▶ [REQUIRED WORK] Scan the data below and copy each line where "will" occurs.
[Start of Attachment]
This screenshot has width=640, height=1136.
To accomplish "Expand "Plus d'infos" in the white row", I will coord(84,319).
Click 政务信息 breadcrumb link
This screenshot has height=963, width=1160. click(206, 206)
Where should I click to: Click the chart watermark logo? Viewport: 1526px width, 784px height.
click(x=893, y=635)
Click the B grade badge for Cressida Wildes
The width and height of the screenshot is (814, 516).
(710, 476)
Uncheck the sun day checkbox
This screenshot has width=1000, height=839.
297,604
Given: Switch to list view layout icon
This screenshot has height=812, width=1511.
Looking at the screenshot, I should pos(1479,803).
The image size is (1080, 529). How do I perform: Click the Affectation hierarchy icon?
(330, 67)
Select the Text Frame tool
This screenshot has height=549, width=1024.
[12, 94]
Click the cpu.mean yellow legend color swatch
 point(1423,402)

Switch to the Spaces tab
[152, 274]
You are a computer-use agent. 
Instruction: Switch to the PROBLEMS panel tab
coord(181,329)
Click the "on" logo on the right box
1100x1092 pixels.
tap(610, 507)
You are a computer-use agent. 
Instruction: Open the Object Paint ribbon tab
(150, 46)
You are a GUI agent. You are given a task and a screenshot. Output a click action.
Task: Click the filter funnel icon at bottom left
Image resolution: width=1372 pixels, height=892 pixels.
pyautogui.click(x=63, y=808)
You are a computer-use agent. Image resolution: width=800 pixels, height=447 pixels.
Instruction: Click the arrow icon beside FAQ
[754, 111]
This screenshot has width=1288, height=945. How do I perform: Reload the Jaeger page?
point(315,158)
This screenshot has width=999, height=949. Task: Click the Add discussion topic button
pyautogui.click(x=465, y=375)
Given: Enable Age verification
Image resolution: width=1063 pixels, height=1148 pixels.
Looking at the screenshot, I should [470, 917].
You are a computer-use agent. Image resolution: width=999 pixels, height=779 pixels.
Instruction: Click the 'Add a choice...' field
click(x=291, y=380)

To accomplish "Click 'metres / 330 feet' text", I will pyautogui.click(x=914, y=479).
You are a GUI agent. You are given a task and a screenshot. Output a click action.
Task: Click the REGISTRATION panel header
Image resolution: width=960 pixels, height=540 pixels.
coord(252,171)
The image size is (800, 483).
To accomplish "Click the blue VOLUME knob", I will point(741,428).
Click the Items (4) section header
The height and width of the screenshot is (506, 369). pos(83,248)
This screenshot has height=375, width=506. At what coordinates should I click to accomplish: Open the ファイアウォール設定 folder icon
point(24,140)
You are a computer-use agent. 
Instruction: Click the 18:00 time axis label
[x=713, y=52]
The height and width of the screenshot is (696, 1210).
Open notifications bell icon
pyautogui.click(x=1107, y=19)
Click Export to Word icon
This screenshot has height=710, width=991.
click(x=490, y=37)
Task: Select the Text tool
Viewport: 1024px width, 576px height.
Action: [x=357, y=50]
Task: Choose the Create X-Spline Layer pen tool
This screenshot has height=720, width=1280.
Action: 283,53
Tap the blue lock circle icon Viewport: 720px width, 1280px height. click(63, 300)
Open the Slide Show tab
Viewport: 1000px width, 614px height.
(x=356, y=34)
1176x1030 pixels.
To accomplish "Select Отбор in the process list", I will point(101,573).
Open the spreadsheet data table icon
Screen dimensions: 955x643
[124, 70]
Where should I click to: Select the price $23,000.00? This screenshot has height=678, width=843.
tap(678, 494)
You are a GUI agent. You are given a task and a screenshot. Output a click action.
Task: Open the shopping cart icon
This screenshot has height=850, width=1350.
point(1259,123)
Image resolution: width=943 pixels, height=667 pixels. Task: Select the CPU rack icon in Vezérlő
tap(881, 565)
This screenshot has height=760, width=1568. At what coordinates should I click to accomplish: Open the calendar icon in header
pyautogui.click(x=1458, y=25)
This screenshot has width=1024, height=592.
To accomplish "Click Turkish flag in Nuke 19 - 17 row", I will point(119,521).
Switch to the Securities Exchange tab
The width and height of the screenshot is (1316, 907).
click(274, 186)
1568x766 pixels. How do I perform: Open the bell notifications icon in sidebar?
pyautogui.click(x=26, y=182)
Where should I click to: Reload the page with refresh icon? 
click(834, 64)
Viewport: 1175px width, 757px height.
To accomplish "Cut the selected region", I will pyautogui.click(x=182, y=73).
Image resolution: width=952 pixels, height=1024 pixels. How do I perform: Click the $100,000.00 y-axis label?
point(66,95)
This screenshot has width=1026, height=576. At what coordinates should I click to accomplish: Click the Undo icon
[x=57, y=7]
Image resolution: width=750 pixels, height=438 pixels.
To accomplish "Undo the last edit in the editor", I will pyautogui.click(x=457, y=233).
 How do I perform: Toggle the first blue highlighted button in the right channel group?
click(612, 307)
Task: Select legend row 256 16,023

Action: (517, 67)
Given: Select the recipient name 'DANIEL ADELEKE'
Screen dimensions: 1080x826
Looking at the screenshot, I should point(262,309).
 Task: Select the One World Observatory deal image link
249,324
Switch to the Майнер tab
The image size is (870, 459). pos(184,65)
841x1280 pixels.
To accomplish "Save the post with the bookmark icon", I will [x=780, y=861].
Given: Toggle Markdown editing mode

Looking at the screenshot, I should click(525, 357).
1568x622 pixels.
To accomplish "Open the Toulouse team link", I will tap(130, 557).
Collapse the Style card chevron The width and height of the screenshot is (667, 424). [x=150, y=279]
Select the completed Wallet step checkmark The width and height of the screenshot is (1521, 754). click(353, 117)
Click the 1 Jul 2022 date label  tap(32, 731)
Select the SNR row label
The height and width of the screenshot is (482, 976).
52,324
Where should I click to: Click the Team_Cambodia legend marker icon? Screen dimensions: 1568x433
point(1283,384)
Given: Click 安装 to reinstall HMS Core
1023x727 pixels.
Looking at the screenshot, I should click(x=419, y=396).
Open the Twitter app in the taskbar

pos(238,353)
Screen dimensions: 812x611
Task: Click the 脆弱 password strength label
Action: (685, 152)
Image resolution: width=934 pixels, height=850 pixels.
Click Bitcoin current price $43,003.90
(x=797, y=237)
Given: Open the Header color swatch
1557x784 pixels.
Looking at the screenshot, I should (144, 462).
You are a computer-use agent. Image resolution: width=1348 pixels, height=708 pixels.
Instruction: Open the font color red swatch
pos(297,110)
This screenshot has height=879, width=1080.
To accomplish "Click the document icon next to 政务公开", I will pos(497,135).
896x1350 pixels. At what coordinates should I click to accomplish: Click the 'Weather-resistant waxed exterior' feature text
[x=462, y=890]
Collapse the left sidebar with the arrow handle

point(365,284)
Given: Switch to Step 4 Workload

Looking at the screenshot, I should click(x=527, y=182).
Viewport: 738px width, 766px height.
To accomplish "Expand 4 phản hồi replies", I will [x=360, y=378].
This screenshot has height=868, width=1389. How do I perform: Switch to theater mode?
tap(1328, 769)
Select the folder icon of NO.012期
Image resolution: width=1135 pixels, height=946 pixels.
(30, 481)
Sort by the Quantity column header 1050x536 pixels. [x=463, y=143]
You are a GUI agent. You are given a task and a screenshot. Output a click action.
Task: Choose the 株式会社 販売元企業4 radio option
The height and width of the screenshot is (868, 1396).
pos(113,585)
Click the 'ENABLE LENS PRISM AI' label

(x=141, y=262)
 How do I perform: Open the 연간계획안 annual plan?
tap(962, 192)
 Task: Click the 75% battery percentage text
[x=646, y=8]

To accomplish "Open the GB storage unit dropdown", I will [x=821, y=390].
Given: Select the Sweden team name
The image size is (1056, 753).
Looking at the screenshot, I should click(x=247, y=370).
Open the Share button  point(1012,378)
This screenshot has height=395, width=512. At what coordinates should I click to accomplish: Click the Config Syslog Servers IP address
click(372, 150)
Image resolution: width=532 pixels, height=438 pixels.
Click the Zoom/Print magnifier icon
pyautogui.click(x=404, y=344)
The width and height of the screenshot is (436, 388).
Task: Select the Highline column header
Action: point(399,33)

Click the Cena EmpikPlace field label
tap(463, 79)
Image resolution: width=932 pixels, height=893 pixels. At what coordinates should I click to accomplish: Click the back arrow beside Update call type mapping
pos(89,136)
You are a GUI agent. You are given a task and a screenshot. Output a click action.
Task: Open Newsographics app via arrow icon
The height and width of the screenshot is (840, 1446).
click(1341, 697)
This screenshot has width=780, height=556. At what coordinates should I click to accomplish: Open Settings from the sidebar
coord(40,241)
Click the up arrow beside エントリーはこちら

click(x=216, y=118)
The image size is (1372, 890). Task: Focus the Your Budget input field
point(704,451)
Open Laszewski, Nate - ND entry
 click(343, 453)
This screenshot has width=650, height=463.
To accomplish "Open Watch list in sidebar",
[End of Attachment]
▶ [RESULT]
To accomplish "Expand "Plus d'infos" in the white row", I will coord(84,319).
To accomplish "Click 'metres / 330 feet' text", I will pyautogui.click(x=914, y=479).
To accomplish "Click the blue VOLUME knob", I will point(741,428).
To accomplish "Select Отбор in the process list", I will point(101,573).
To accomplish "Click Turkish flag in Nuke 19 - 17 row", I will point(119,521).
To accomplish "Cut the selected region", I will pyautogui.click(x=182, y=73).
To accomplish "Undo the last edit in the editor", I will pyautogui.click(x=457, y=233).
To accomplish "Save the post with the bookmark icon", I will [x=780, y=861].
To accomplish "Open the Toulouse team link", I will tap(130, 557).
To accomplish "Click the document icon next to 政务公开", I will pos(497,135).
To accomplish "Expand 4 phản hồi replies", I will [x=360, y=378].
To accomplish "Open the GB storage unit dropdown", I will [x=821, y=390].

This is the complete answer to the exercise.